• _What the exercise asks_
Can you render all the rows below as a numbered list, leaving out blank lines and the pictures?

(Rows for locating text and elements)
(begin)

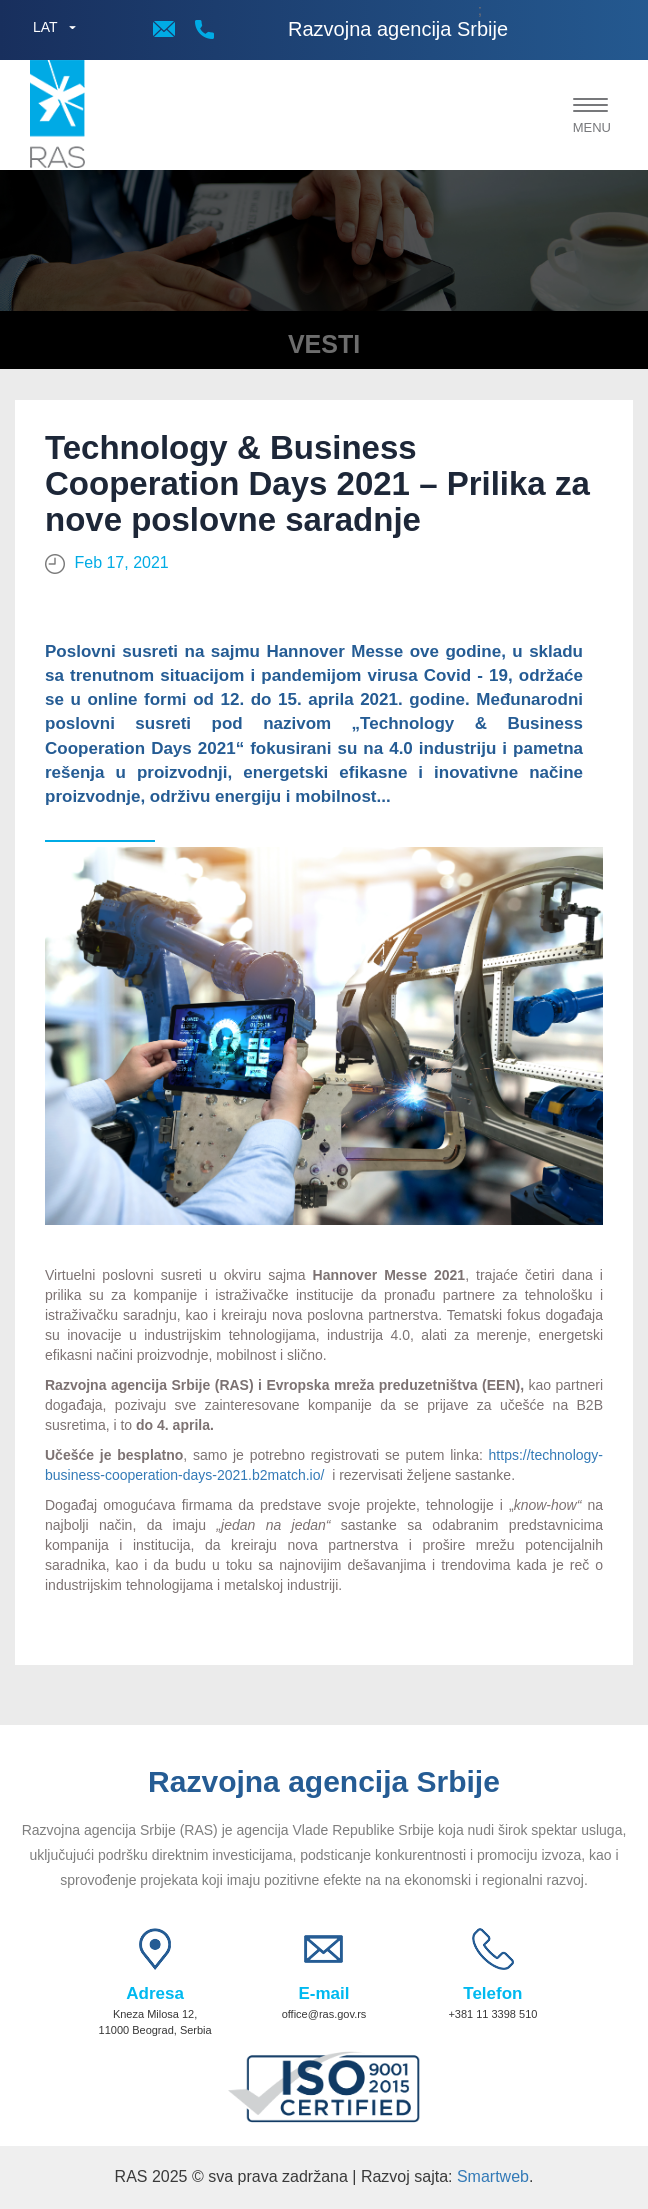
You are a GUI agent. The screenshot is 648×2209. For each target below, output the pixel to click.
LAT (45, 27)
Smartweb (493, 2176)
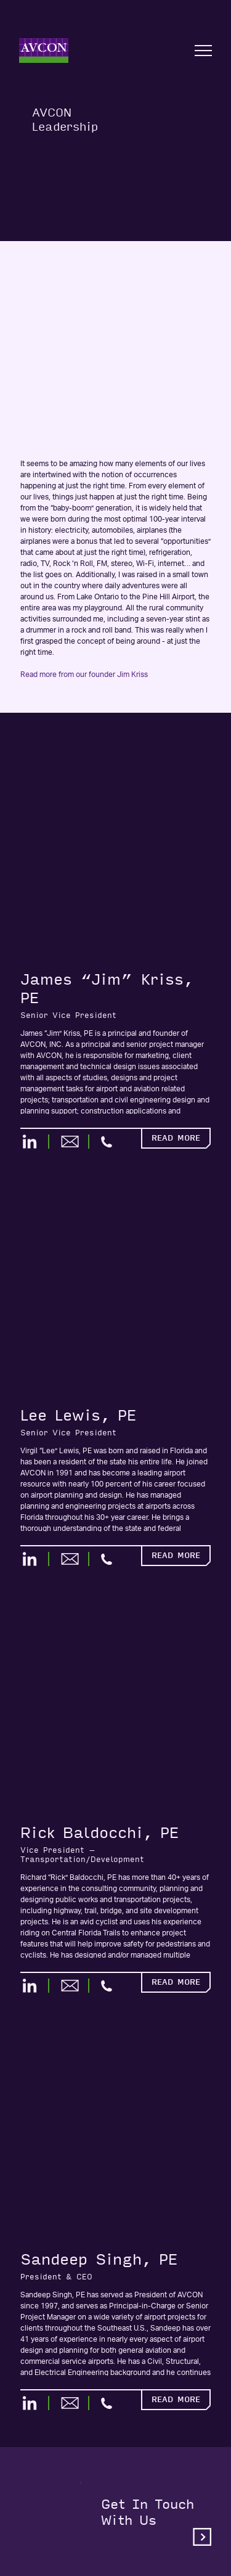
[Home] (43, 50)
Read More (176, 1138)
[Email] (75, 1141)
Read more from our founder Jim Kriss (84, 674)
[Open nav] (203, 50)
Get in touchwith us (156, 2521)
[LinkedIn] (34, 1141)
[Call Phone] (106, 1141)
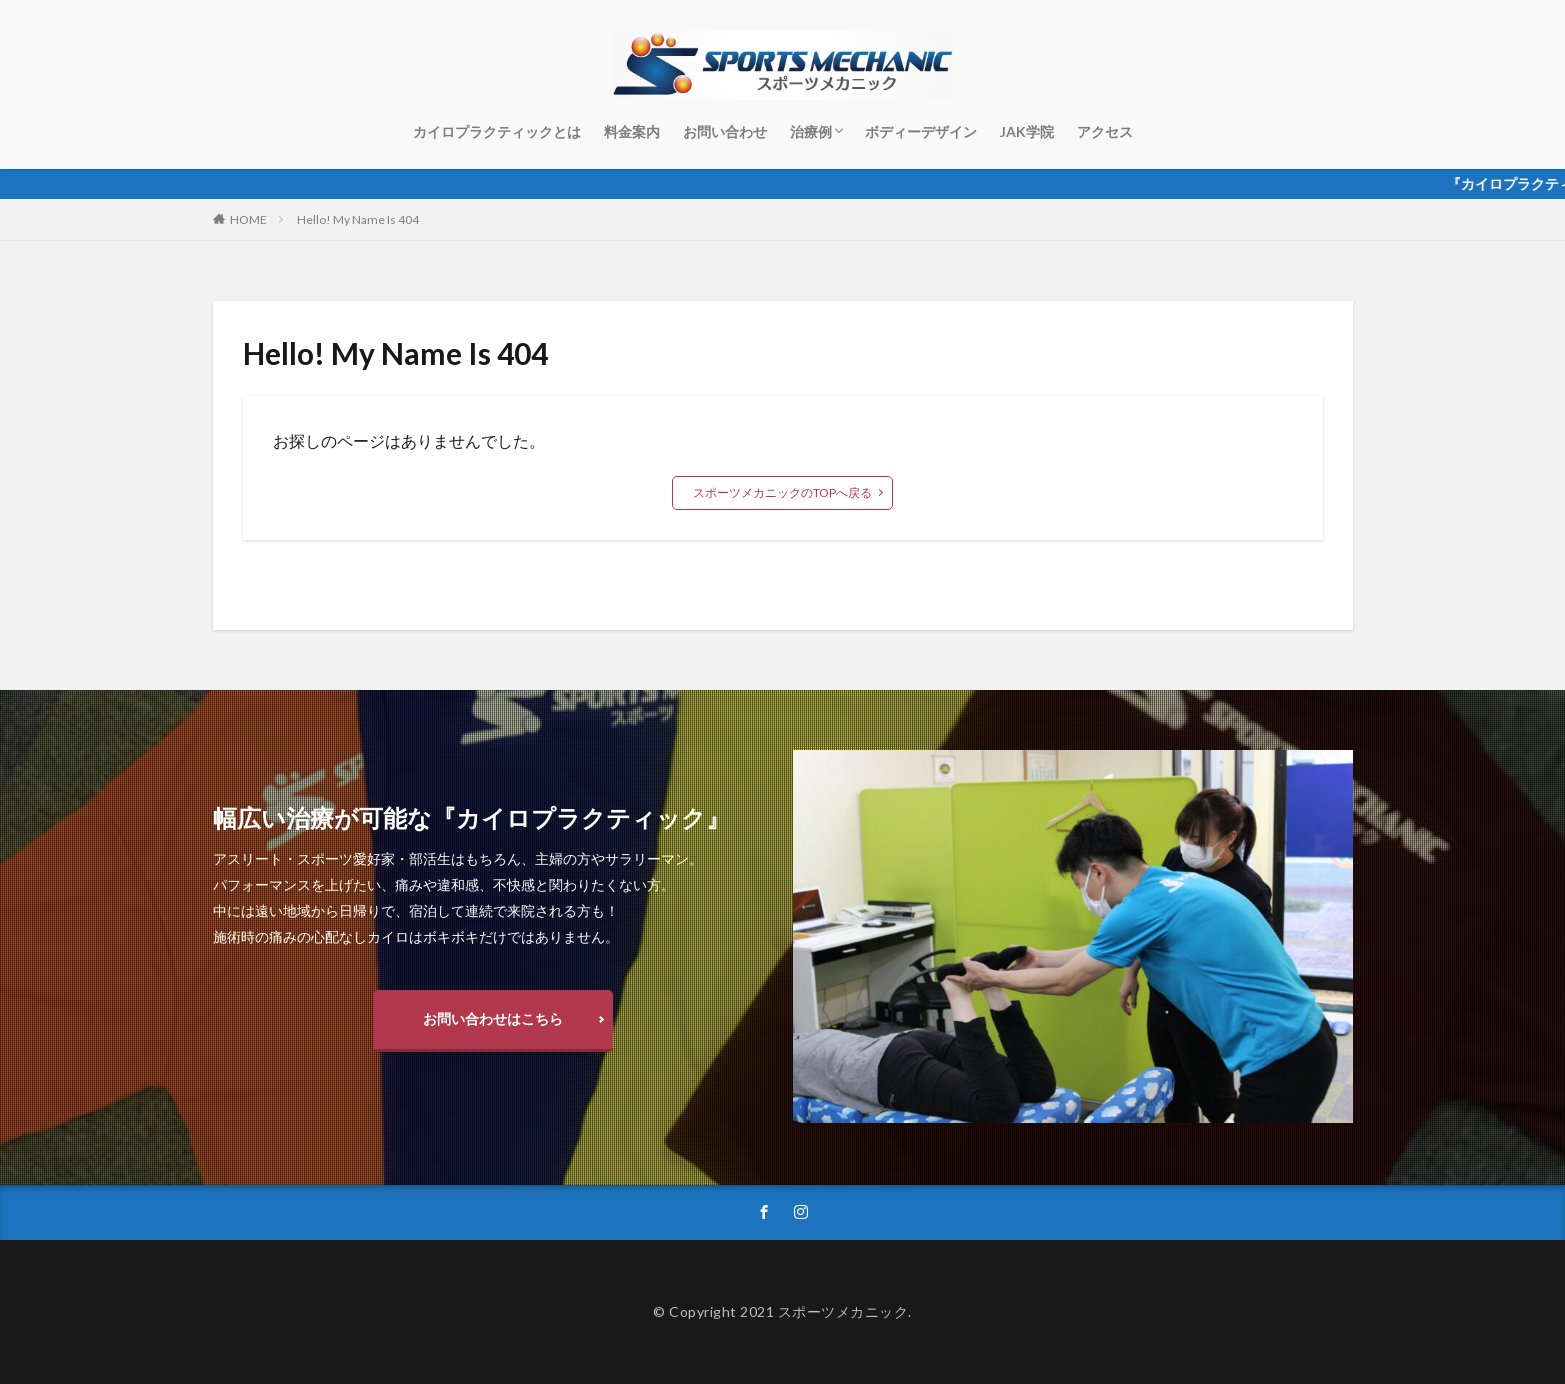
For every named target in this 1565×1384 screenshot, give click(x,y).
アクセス (1105, 131)
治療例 (811, 131)
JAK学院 (1027, 131)
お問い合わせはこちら (493, 1018)
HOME (248, 219)
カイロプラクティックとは (497, 131)
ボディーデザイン (921, 131)
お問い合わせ (725, 131)
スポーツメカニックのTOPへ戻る (782, 492)
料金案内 (632, 131)
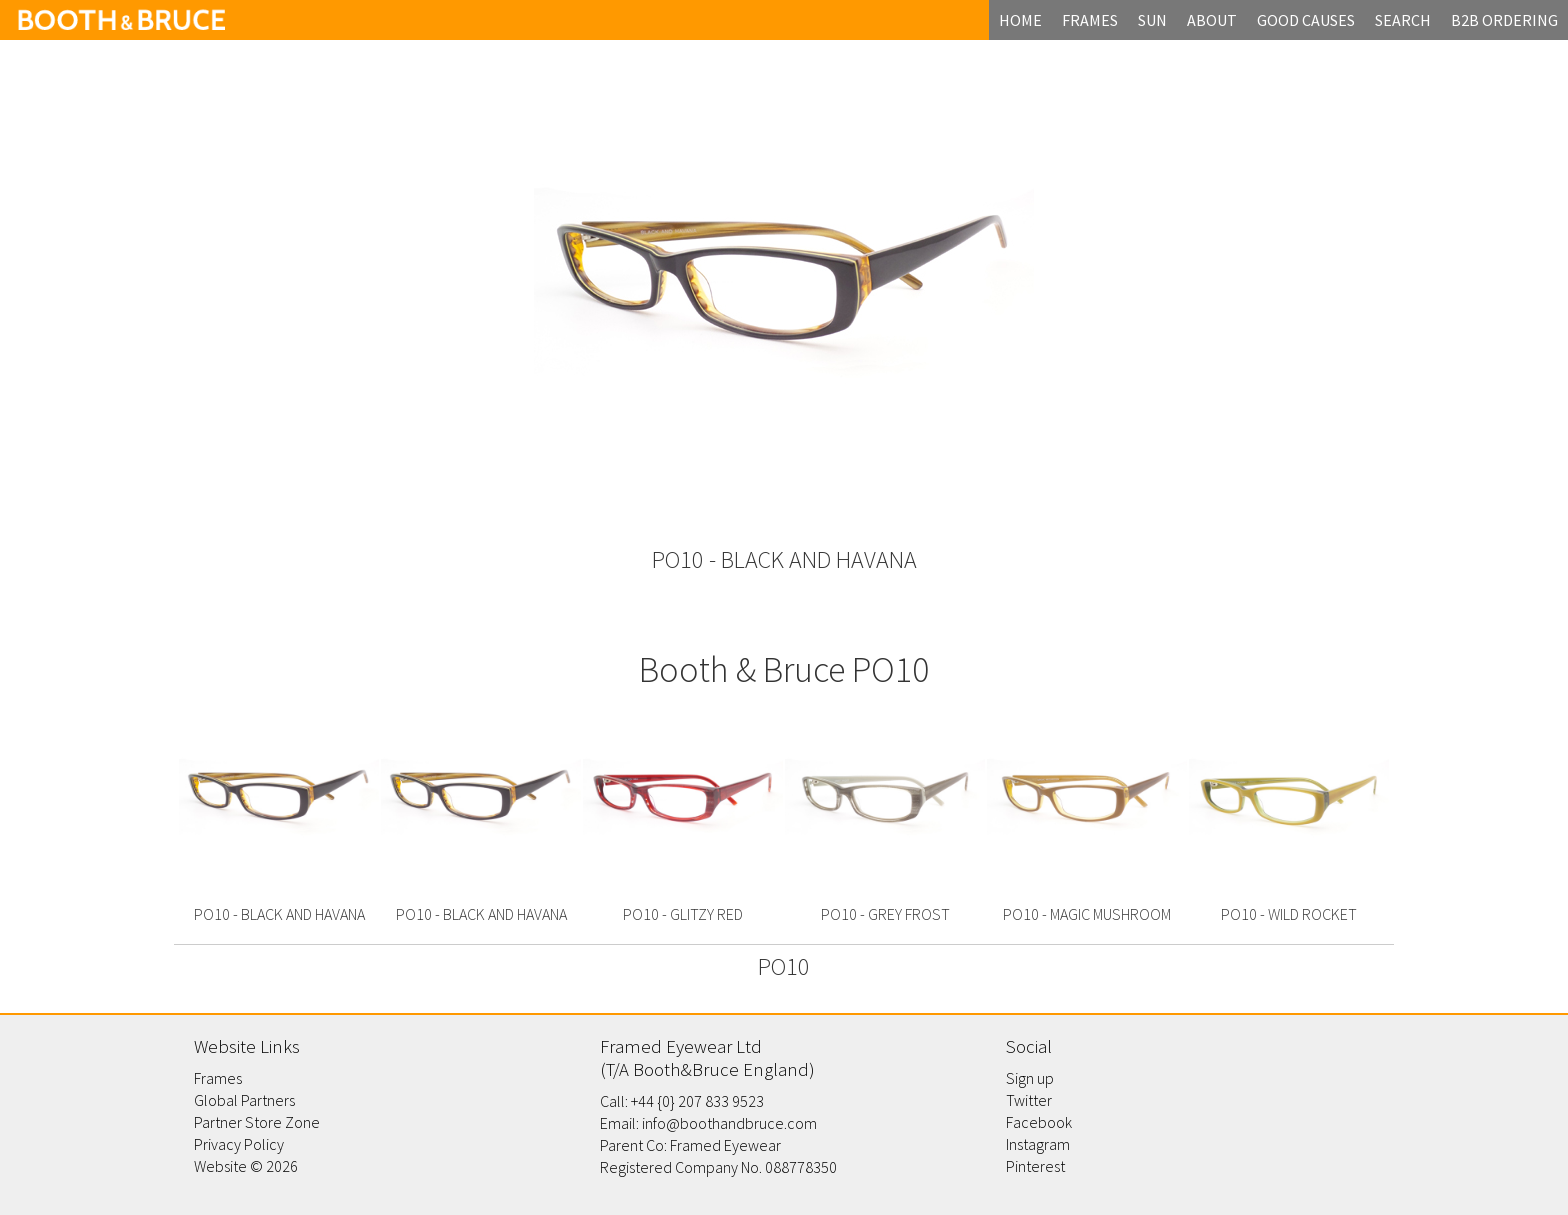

(end)

• _Full answer_
1. You are a GUI agent. The screenshot is 648×2209. For each target below, output the pixel to click.
2. LAT (45, 27)
3. Smartweb (493, 2176)
4. [Home] (43, 50)
5. Read More (176, 1138)
6. [Email] (75, 1141)
7. Read more from our founder Jim Kriss (84, 674)
8. [Open nav] (203, 50)
9. Get in touchwith us (156, 2521)
10. [LinkedIn] (34, 1141)
11. [Call Phone] (106, 1141)
12. For every named target in this 1565×1384 screenshot, give click(x,y).
13. アクセス (1105, 131)
14. 治療例 (811, 131)
15. JAK学院 (1027, 131)
16. お問い合わせはこちら (493, 1018)
17. HOME (248, 219)
18. カイロプラクティックとは (497, 131)
19. ボディーデザイン (921, 131)
20. お問い合わせ (725, 131)
21. スポーツメカニックのTOPへ戻る (782, 492)
22. 料金案内 (632, 131)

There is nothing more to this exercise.